URBAN-X has been educational for MINI and the BMW Group as well. Here are two lessons Schwind and Roure have learned from working with teams:

1. Autonomy vs. Hierarchy.

Like the startups they work for, individual EIRs define their own roles and responsibilities. “I don’t interfere with what Dean DiPietro is doing, nor does he report to me, but the work gets done and we’re always on the same page” says Schwind. Given this level of autonomy, coupled with close communication between team members, the EIRs excel at solving difficult problems quickly in the absence of hierarchy. While this approach has difficulty at scale, it does hold lessons for companies. “In order to work inside a big company, the organization has to create pockets where this kind of work is possible,” says Schwind.

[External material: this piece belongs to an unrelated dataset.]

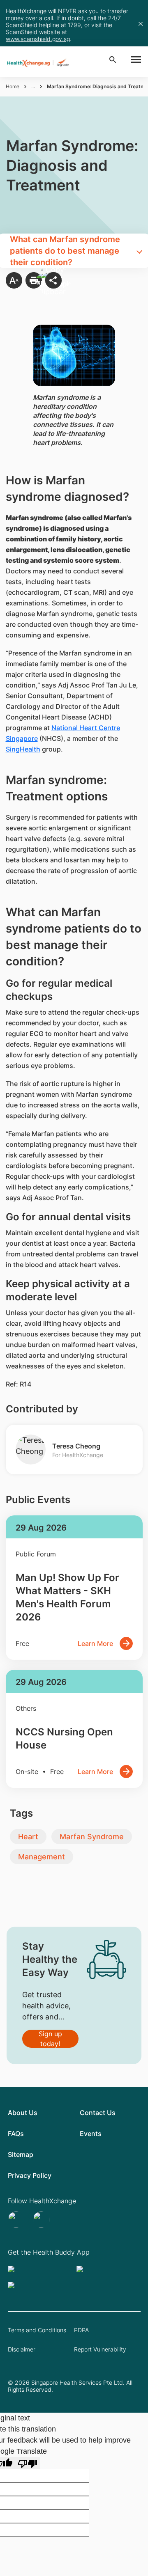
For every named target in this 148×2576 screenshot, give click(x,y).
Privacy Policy (29, 2175)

2. Prototyping vs. Procuring.

Just as the EIRs are able to move quickly due to their cross-disciplinary expertise instead of siloed responsibilities, they’re also able to rapidly prototype and test ideas because they’re free from the supply constraints of their parent company. “We have the authority to buy off the shelf tech on Alibaba or Amazon, have it shipped overnight, and get to work on it the next day,” Schwind explains. “That’s impossible inside a large organization with strict guidelines for procurement, where you’ll lose three weeks of testing.”

As URBAN-X has demonstrated, startup accelerators can be a sandbox for organizations seeking safe ways to learn quickly, move even faster, and bring outside expertise in residence. With 8 out of 10 teams having raised their next round of funding post-program, URBAN-X proves its efficacy not only as a method to garner insights and participate in the future of cities but also as an investment instrument.


By URBAN-X, with contributions from Johan Schwind, Michael Sharp, and Miriam Roure.